Together nearly 20 years. 2 children.
3 main reasons the resentment has built up. When I was diagnosed with ptsd 2 years ago and basically falling to bits had to pull myself together and on with everything as husband was having a difficult time with his nerves so I had to basically keep everything going for kids and him.
He’s a coward with his mum Loooong story but basically needs to stand up for himself and us and cannot.
3- we accidentally got pregnant with third. We were about to move house and financially it would have been difficult but not impossible. He basically admitted he didn’t want child and encouraged me to terminate - he didn’t force me but I knew he would prefer it. Guilt trip over our 2 dc having to miss out on things if a third cake along, not being able to move to a nicer area with kids, his mental health couldn’t take it etc etc
I did terminate and it was horrific had to do it alone as Dh stayed with children.

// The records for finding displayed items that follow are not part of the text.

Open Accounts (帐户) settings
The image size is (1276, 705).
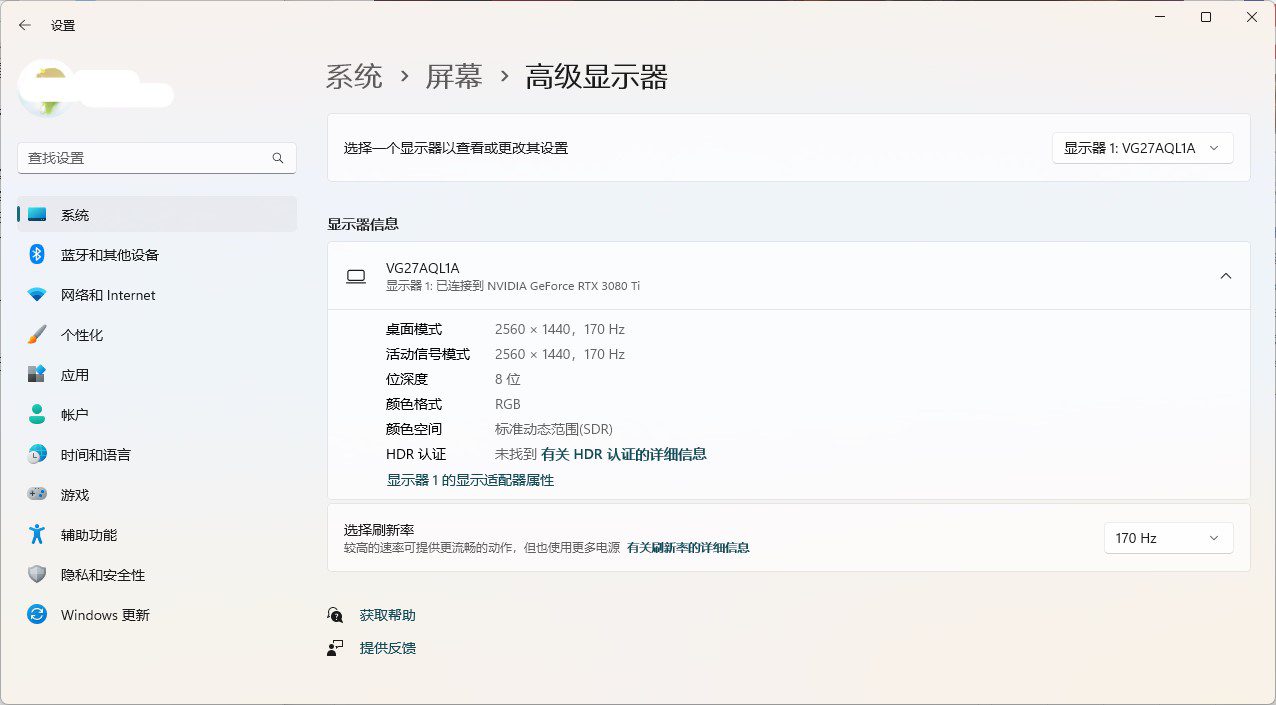[x=74, y=415]
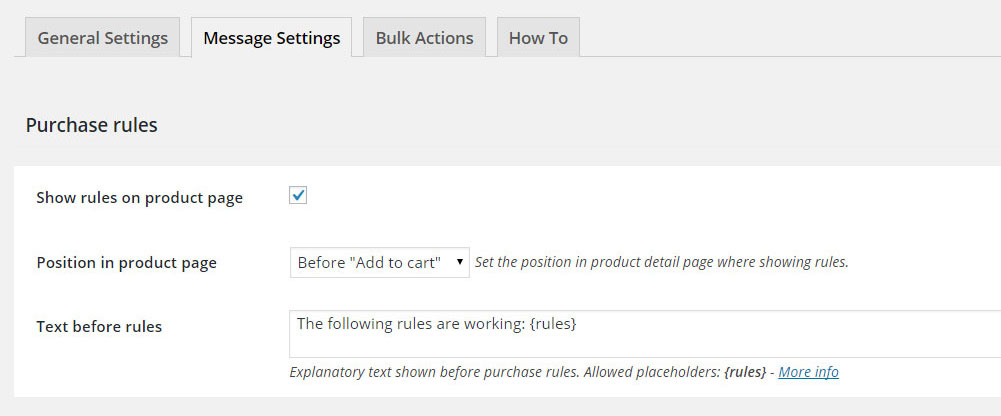
Task: Click the empty textarea space below the text
Action: (640, 345)
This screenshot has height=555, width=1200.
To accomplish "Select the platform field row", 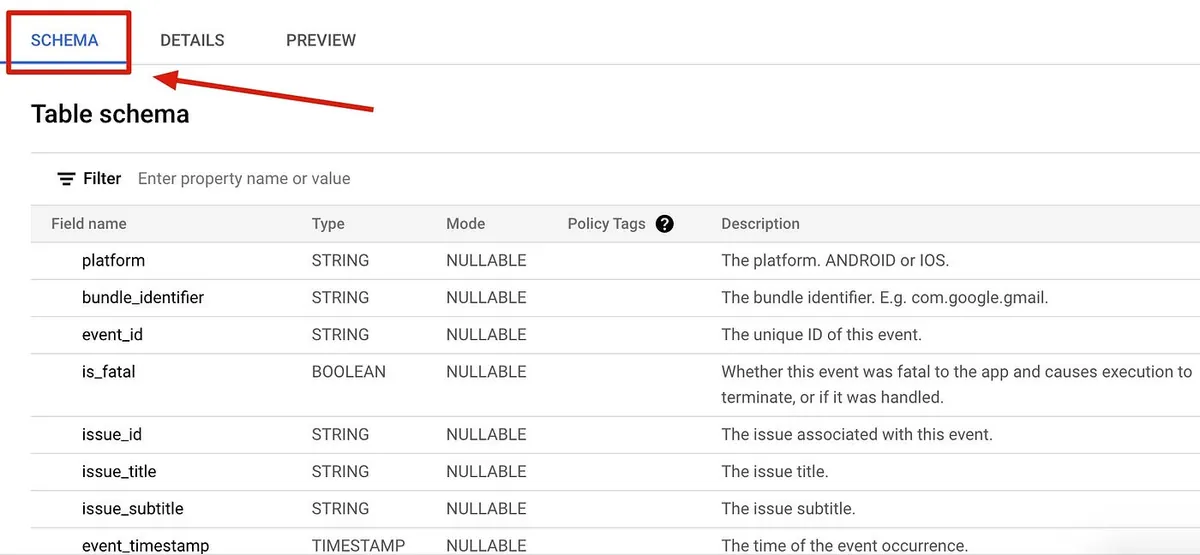I will coord(113,261).
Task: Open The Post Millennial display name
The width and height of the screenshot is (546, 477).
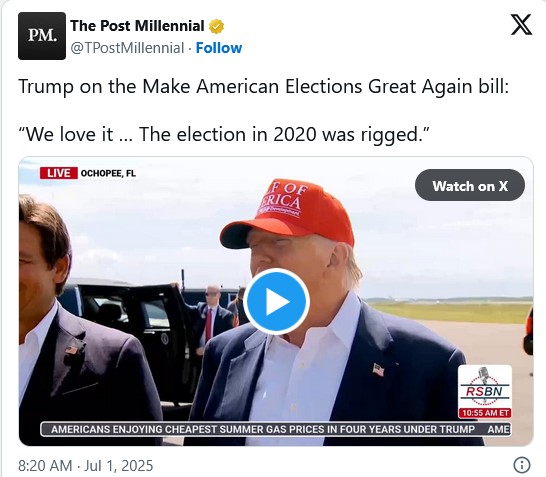Action: coord(137,26)
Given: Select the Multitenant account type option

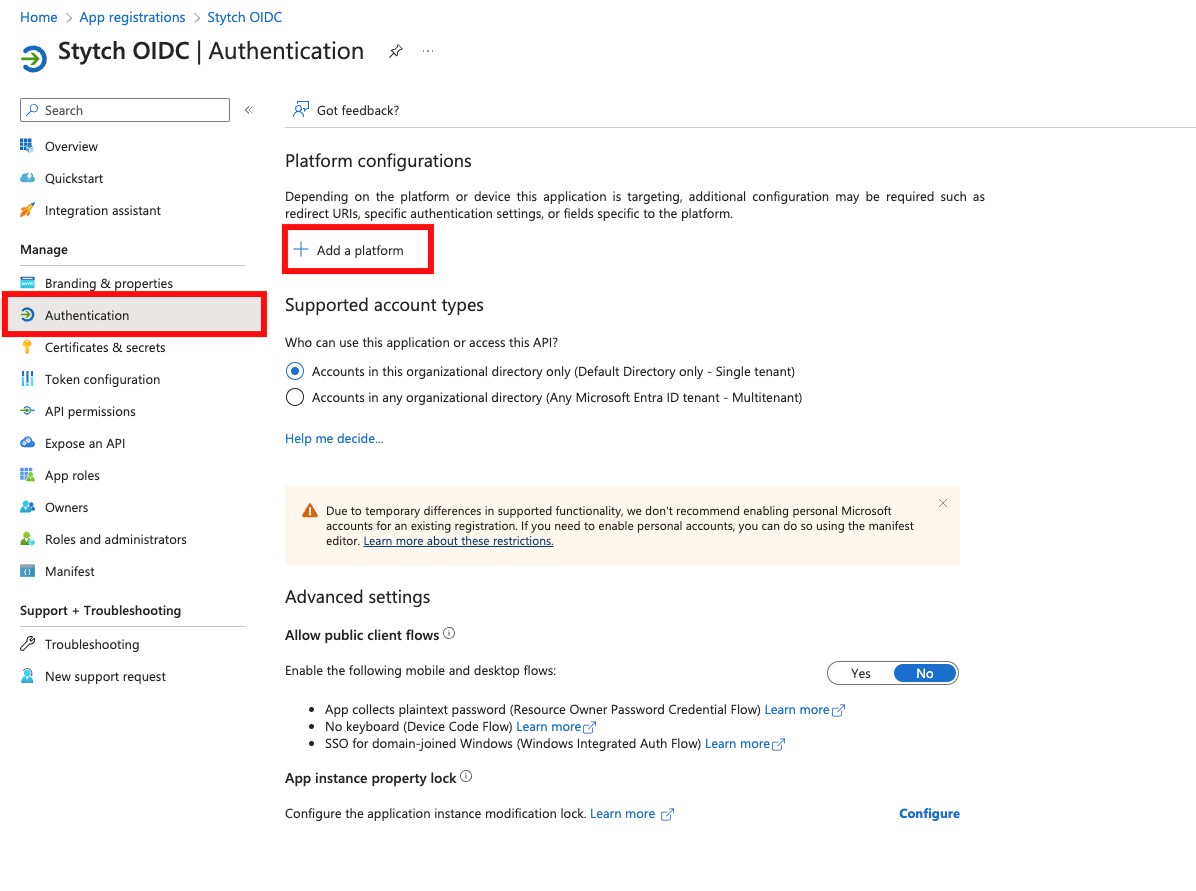Looking at the screenshot, I should 294,397.
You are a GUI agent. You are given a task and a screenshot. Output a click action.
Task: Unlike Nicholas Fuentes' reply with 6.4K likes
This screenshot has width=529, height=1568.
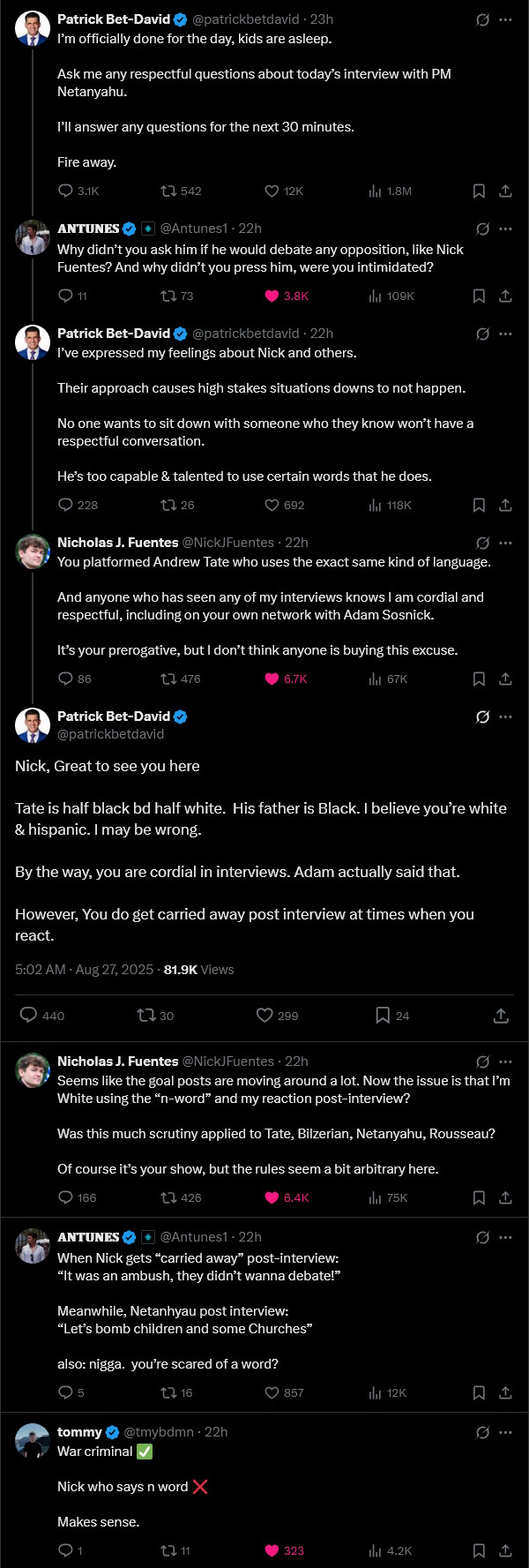pyautogui.click(x=272, y=1197)
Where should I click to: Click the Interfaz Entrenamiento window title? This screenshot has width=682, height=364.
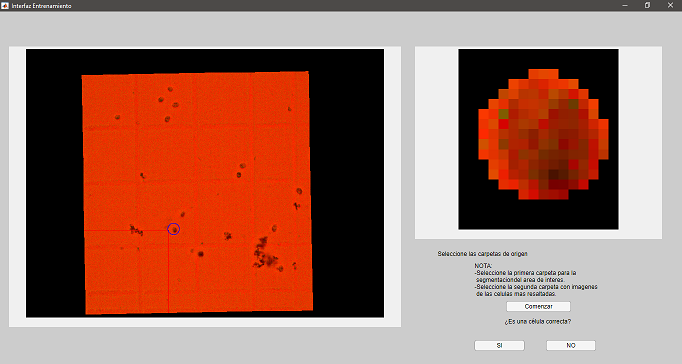tap(41, 6)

When I was home I had some massive side effect became poorly so had to take myself off to hospital whilst extremely ill on my own and then find my way home I’m the middle of the night.
That was it for Dh all sorted but for me the resentment has built and built I feel so much anger and pain. My ptsd is awful. Right now I’d like to go to sleep and never wake up.
I feel like I’ll never be happy again.
I depend on him I don’t know if I’d cope alone but can’t bear to look at him if he touches me it makes my skin crawl.
I don’t know how I ended up in this life.